The problem with that approach: those forms of sharding are largely
just ideas and mathematical models, whereas Danksharding is a complete
and almost-ready-for-implementation spec.
Hence, given Ethereum's circumstances and constraints, the
simplification and de-ambitionization of sharding was, in my opinion,
absolutely the right move. That said, the more ambitious research also
has a very important role to play: it identifies promising research
directions, even the very complex ideas often have "reasonably simple"
versions of those ideas that still provide a lot of benefits, and
there's a good chance that it will significantly influence Ethereum's
protocol development (or even layer-2 protocols) over the years to
come.
More or less features in the
EVM?
Realistically, the specification of the EVM was basically, with the
exception of security auditing, viable for launch by mid-2014. However,
over the next few months we continued actively exploring new features
that we felt might be really important for a decentralized application
blockchain. Some did not go in, others did.
- We considered adding
a
POST
opcode, but decided against it. The
POST
opcode would have made an asynchronous call,
that would get executed after the rest of the transaction finishes.
- We considered adding an
ALARM
opcode, but decided against it.
ALARM
would have functioned like POST
, except
executing the asynchronous call in some future block, allowing contracts
to schedule operations.
- We added logs,
which allow contracts to output records that do not touch the state, but
could be interpreted by dapp interfaces and wallets. Notably, we also
considered making ETH transfers emit a log, but decided against
it - the rationale being that "people will soon switch to smart
contract wallets anyway".
- We considered expanding SSTORE to support byte
arrays, but decided against it, because of concerns about
complexity and safety.
- We added precompiles,
contracts which execute specialized cryptographic operations with native
implementations at a much cheaper gas cost than can be done in the
EVM.
- In the months right after launch, state rent was considered again and again, but was
never included. It was just too complicated. Today, there are
much better state
expiry schemes being actively explored, though stateless
verification and proposer/builder
separation mean that it is now a much lower priority.

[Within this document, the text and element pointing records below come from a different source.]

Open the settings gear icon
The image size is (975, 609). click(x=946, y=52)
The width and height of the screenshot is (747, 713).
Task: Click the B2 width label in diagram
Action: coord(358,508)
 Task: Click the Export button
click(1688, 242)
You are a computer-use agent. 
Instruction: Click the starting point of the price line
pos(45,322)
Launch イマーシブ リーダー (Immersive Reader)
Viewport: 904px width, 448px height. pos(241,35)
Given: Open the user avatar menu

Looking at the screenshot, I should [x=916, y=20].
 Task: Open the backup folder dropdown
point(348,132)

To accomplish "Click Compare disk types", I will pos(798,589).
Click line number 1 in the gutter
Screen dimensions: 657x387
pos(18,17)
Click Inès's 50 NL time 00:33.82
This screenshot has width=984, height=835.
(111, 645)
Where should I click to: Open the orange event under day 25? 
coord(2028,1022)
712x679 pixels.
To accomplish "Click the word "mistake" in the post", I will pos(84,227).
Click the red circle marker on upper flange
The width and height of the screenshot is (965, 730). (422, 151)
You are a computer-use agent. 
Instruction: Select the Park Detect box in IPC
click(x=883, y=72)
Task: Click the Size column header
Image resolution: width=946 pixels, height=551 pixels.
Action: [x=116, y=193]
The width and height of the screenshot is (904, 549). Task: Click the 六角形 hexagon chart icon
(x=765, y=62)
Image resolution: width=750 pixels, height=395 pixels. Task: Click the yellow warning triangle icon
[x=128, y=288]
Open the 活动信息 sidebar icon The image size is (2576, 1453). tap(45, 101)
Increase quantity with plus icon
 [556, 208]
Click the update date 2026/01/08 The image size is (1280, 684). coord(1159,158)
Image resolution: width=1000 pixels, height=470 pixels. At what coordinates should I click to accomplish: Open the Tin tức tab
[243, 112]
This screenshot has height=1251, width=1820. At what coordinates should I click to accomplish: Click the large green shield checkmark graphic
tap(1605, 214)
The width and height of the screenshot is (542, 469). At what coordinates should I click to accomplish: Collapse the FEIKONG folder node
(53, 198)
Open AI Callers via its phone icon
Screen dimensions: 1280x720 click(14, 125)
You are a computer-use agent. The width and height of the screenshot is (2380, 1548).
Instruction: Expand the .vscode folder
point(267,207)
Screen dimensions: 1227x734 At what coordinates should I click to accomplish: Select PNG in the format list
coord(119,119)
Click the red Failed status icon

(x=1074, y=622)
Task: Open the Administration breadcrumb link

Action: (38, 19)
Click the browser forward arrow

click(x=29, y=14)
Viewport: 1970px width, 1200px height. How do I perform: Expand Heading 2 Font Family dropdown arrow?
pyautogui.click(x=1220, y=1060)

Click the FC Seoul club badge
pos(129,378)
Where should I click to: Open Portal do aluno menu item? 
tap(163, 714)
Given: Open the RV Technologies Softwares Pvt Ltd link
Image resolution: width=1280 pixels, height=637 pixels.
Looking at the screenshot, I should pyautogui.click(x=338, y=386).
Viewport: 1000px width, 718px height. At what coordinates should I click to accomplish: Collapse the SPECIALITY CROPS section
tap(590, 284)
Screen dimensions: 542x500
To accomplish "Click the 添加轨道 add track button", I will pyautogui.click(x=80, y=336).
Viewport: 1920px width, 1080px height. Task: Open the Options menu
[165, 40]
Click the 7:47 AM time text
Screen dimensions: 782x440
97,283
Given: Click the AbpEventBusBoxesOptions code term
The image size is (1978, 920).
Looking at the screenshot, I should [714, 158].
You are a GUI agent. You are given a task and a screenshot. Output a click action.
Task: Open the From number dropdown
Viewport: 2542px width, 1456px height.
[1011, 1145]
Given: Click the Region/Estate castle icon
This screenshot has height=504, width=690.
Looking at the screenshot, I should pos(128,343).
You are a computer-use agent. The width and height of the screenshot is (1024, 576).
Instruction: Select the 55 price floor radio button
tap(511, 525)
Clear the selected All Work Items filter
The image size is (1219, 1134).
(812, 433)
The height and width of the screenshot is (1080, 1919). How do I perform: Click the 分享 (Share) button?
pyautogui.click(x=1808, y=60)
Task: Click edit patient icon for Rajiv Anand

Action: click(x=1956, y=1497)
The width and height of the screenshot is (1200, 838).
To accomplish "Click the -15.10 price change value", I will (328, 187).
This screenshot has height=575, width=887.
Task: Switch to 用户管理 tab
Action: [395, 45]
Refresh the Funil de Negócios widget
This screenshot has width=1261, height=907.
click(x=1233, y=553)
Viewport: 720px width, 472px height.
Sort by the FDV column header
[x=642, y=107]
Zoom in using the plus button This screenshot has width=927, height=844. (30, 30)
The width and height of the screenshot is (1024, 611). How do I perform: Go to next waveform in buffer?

Looking at this today, most of the decisions to not add more
features have proven to be very good decisions. There was no obvious
reason to add a POST
opcode. An ALARM
opcode
is actually very difficult to implement safely: what happens if everyone
in blocks 1...99999 sets an ALARM
to execute a lot of code at
block 100000? Will that block take hours to process? Will some scheduled
operations get pushed back to later blocks? But if that happens, then
what guarantees is ALARM
even preserving?
SSTORE
for byte arrays is difficult to do safely, and would
have greatly expanded worst-case witness sizes.
The state rent issue is more challenging: had we actually implemented
some kind of state rent from day 1, we would not have had a smart
contract ecosystem evolve around a normalized assumption of persistent
state. Ethereum would have been harder to build for, but it could have
been more scalable and sustainable. At the same time, the state expiry
schemes we had back then really were much worse than what we
have now. Sometimes, good ideas just take years to arrive at and
there is no better way around that.
Alternative paths for
LOG
LOG
could have been done differently in two different
ways:
- We could have made ETH transfers auto-issue a
LOG
. This would have saved a lot of
effort and software bug issues for exchanges and many other users, and
would have accelerated everyone relying on logs that would have
ironically helped smart contract wallet adoption.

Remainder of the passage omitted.